» **What is needed**:
Put everything from the start of the records down to the line containing "coordinates (281, 39)." into a numbered list, skipping blank lines and leaving out the pictures.

» **Record excerpts**:
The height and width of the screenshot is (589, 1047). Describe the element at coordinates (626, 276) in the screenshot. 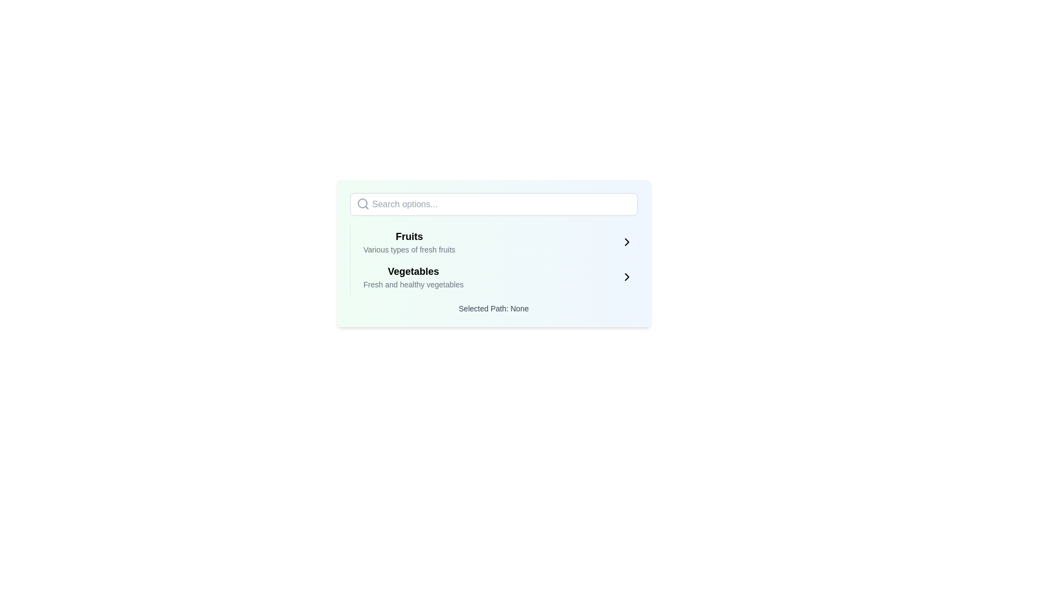

I see `the right-pointing chevron icon styled as a button located on the far right side of the row labeled 'Vegetables'` at that location.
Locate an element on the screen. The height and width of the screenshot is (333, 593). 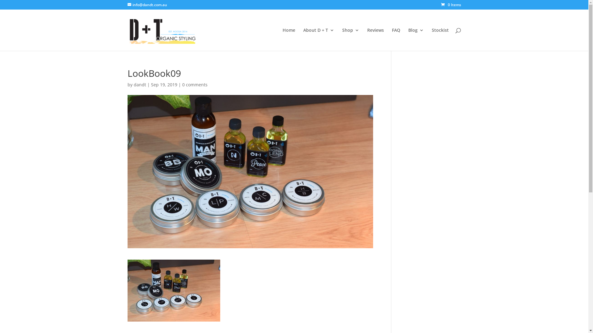
'Home' is located at coordinates (281, 39).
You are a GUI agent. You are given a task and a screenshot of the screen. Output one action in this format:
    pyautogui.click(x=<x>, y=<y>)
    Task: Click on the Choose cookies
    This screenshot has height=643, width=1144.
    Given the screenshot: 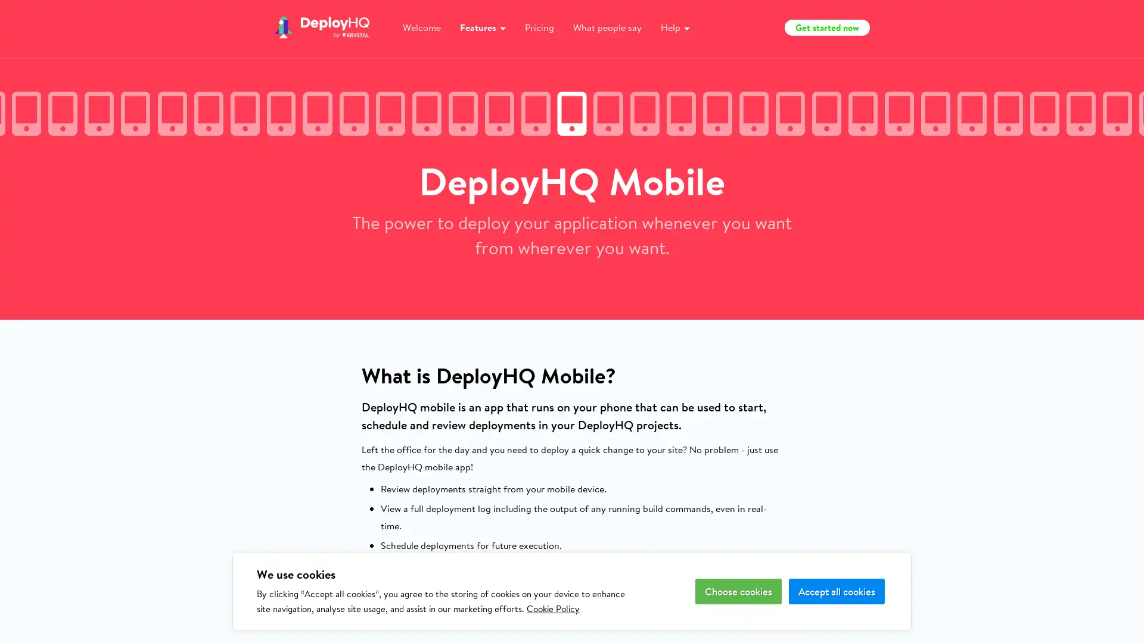 What is the action you would take?
    pyautogui.click(x=737, y=592)
    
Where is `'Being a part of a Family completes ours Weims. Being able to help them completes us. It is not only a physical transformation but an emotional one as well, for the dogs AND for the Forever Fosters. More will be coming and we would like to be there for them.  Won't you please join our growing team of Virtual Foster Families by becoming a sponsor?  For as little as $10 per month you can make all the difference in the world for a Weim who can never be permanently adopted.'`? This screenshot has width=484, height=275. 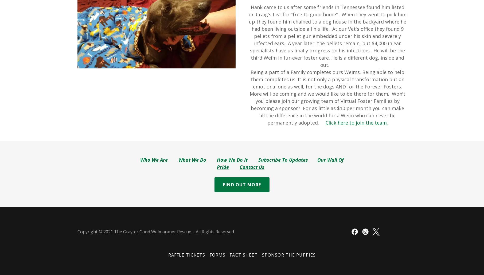 'Being a part of a Family completes ours Weims. Being able to help them completes us. It is not only a physical transformation but an emotional one as well, for the dogs AND for the Forever Fosters. More will be coming and we would like to be there for them.  Won't you please join our growing team of Virtual Foster Families by becoming a sponsor?  For as little as $10 per month you can make all the difference in the world for a Weim who can never be permanently adopted.' is located at coordinates (327, 97).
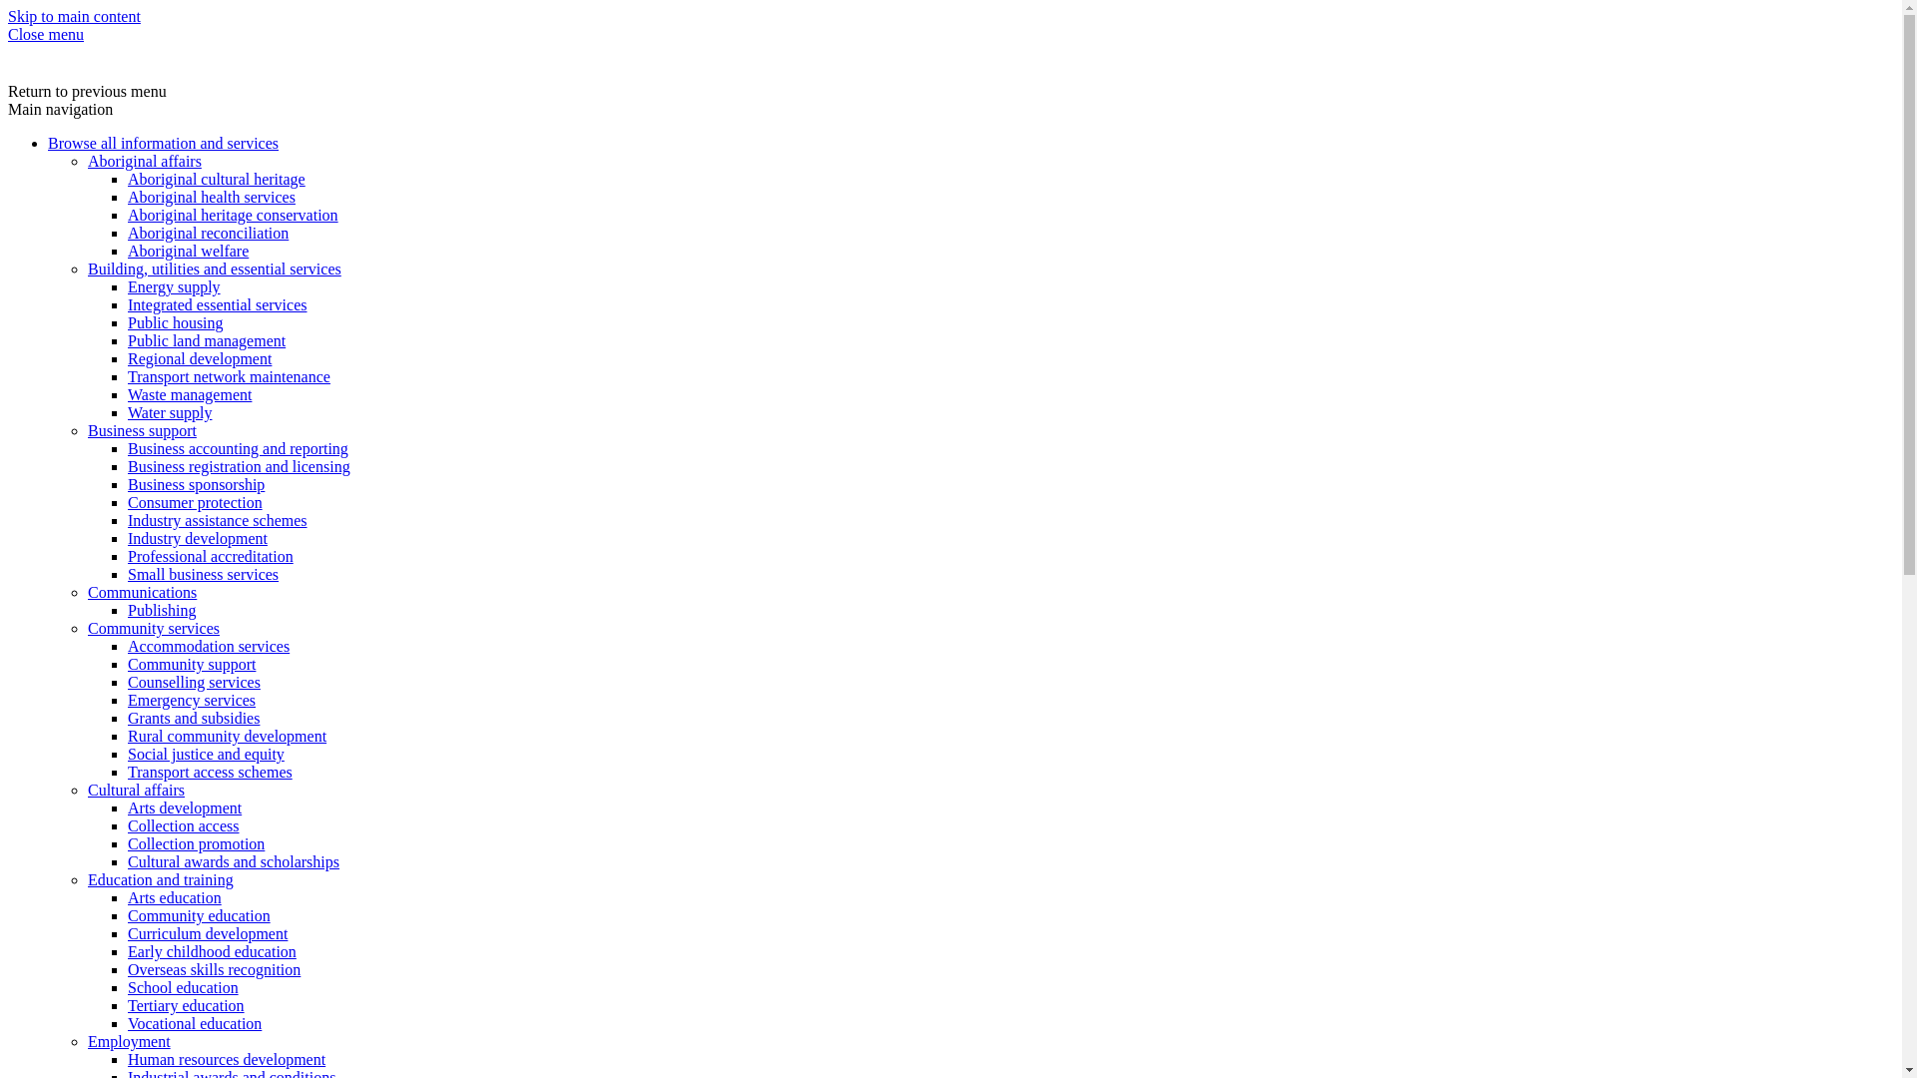 The image size is (1917, 1078). Describe the element at coordinates (195, 1023) in the screenshot. I see `'Vocational education'` at that location.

» **Correct answer**:
1. The height and width of the screenshot is (589, 1047). Describe the element at coordinates (626, 276) in the screenshot. 
2. I see `the right-pointing chevron icon styled as a button located on the far right side of the row labeled 'Vegetables'` at that location.
3. Locate an element on the screen. The height and width of the screenshot is (333, 593). 
4. 'Home' is located at coordinates (281, 39).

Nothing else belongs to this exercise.